Stored items:
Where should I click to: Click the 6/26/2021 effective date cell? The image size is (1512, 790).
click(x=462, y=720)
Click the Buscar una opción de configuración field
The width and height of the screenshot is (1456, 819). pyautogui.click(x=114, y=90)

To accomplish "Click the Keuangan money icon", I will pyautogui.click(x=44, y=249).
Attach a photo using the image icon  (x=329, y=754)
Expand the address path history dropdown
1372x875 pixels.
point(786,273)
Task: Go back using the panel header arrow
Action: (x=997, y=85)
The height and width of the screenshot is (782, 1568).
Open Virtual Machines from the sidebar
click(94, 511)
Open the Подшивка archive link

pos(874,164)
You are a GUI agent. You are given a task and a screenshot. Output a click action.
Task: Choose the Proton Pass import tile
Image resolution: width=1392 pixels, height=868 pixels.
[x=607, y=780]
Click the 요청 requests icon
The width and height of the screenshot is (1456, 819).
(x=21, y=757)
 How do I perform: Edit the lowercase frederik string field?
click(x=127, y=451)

■ Directions for this task ■
Using the data above, reproduce every line exactly.

■ Answer ■
Where should I click to: Click the 6/26/2021 effective date cell? The image size is (1512, 790).
click(x=462, y=720)
Click the Buscar una opción de configuración field
The width and height of the screenshot is (1456, 819). pyautogui.click(x=114, y=90)

To accomplish "Click the Keuangan money icon", I will pyautogui.click(x=44, y=249).
Attach a photo using the image icon  (x=329, y=754)
Expand the address path history dropdown
1372x875 pixels.
point(786,273)
Task: Go back using the panel header arrow
Action: (x=997, y=85)
The height and width of the screenshot is (782, 1568).
Open Virtual Machines from the sidebar
click(94, 511)
Open the Подшивка archive link

pos(874,164)
You are a GUI agent. You are given a task and a screenshot. Output a click action.
Task: Choose the Proton Pass import tile
Image resolution: width=1392 pixels, height=868 pixels.
[x=607, y=780]
Click the 요청 requests icon
The width and height of the screenshot is (1456, 819).
(x=21, y=757)
 How do I perform: Edit the lowercase frederik string field?
click(x=127, y=451)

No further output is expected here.